Decoding Echo Chambers: LLM-Powered Simulations Revealing Polarization in Social Networks
This work addresses the issue of social media polarization for researchers and policymakers, but it is incremental as it builds on existing models like BCM and FJ with LLM enhancements.
The authors tackled the problem of simulating echo chambers and polarization in social networks by proposing an LLM-based simulation framework, which demonstrated effectiveness in reproducing opinion dynamics and reducing echo chambers through active and passive nudges.

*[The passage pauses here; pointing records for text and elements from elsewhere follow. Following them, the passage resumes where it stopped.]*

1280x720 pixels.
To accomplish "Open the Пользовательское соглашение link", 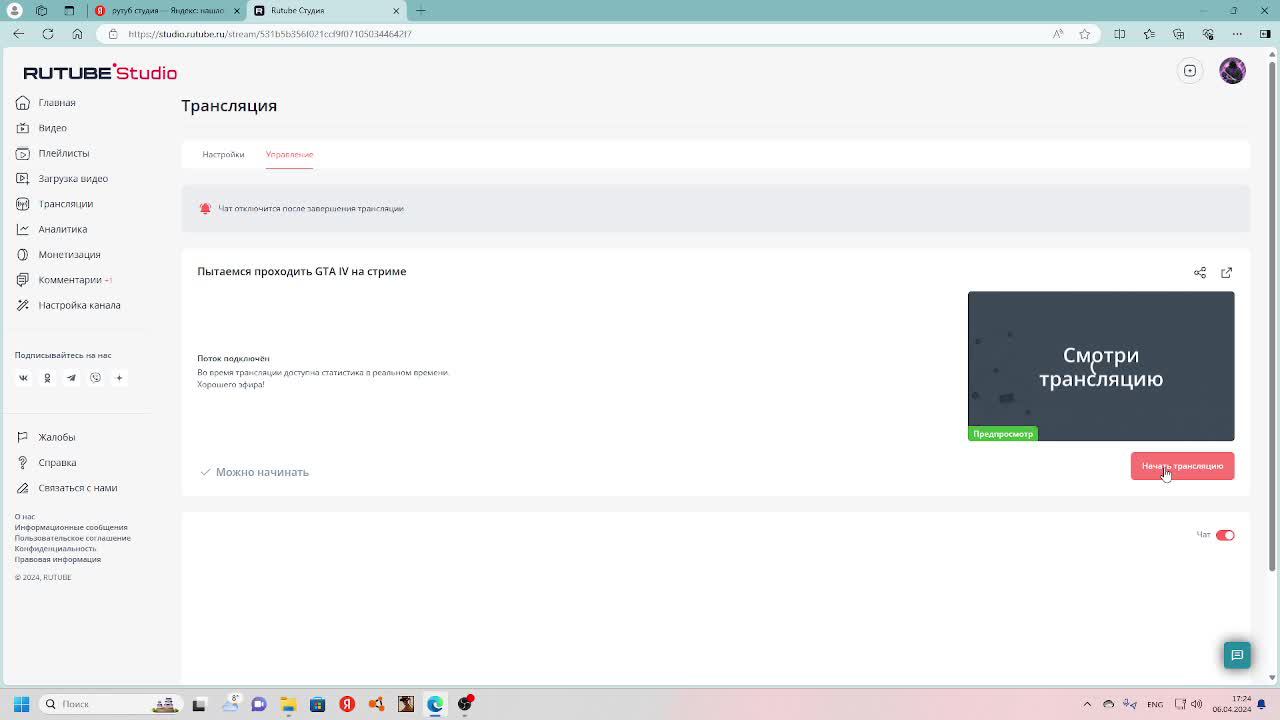I will pos(72,538).
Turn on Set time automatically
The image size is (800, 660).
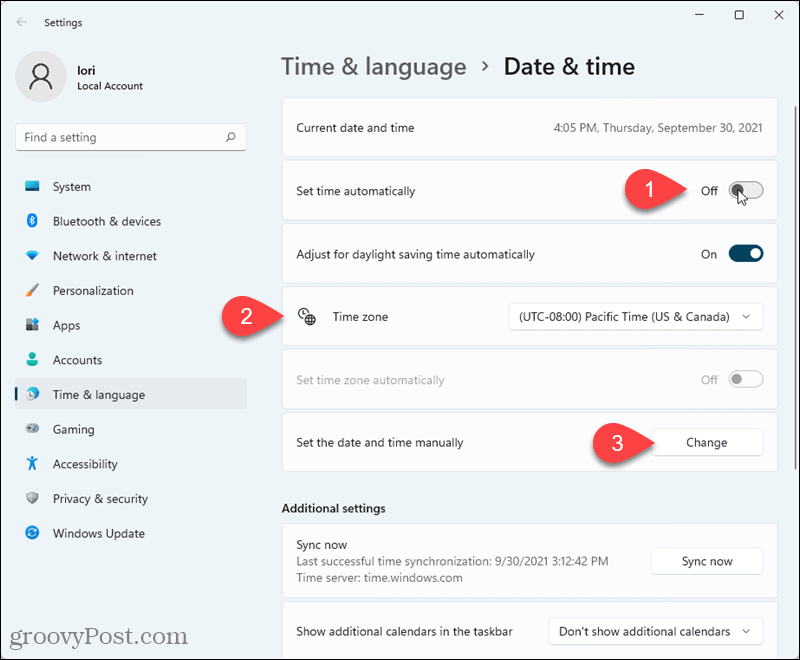coord(744,190)
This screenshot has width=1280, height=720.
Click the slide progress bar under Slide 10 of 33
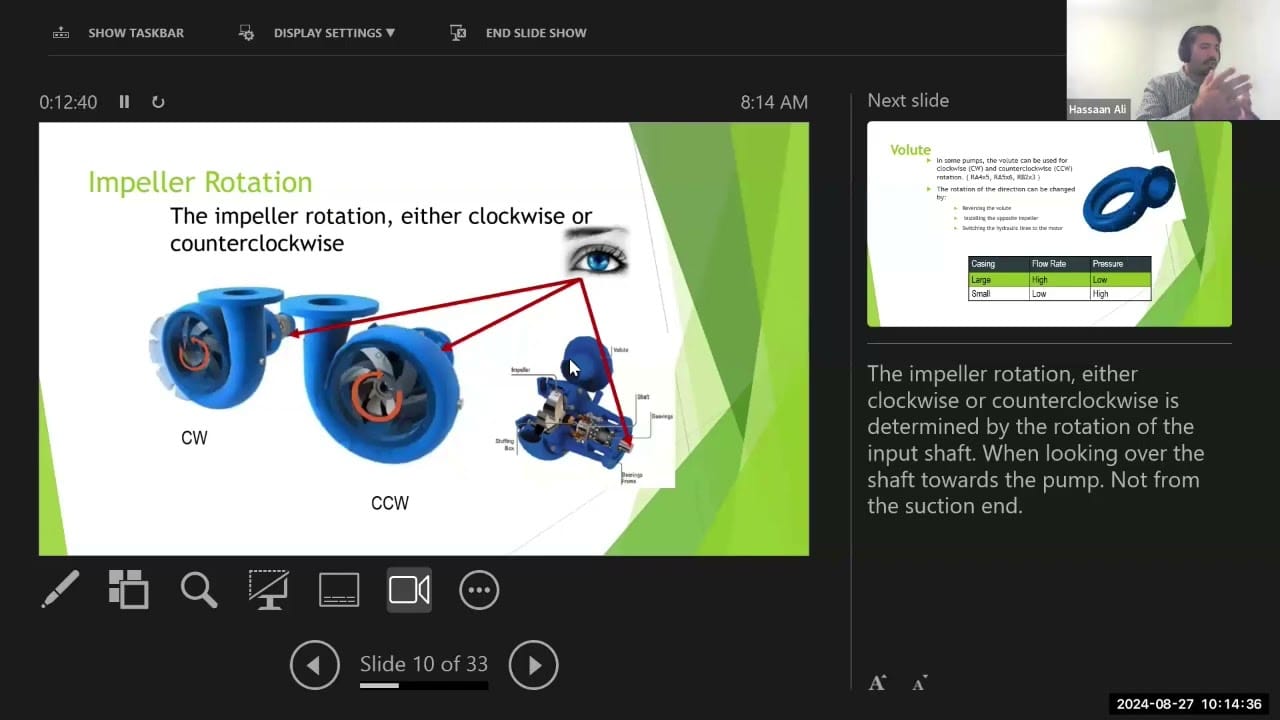[424, 686]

The impact of social media on critical issues such as echo chambers needs to be addressed, as these phenomena can have disruptive consequences for our society. Traditional research often oversimplifies emotional tendencies and opinion evolution into numbers and formulas, neglecting that news and communication are conveyed through text, which limits these approaches. Hence, in this work, we propose an LLM-based simulation for the social opinion network to evaluate and counter polarization phenomena. We first construct three typical network structures to simulate different characteristics of social interactions. Then, agents interact based on recommendation algorithms and update their strategies through reasoning and analysis. By comparing these interactions with the classic Bounded Confidence Model (BCM), the Friedkin Johnsen (FJ) model, and using echo chamber-related indices, we demonstrate the effectiveness of our framework in simulating opinion dynamics and reproducing phenomena such as opinion polarization and echo chambers. We propose two mitigation methods, active and passive nudges, that can help reduce echo chambers, specifically within language-based simulations. We hope our work will offer valuable insights and guidance for social polarization mitigation.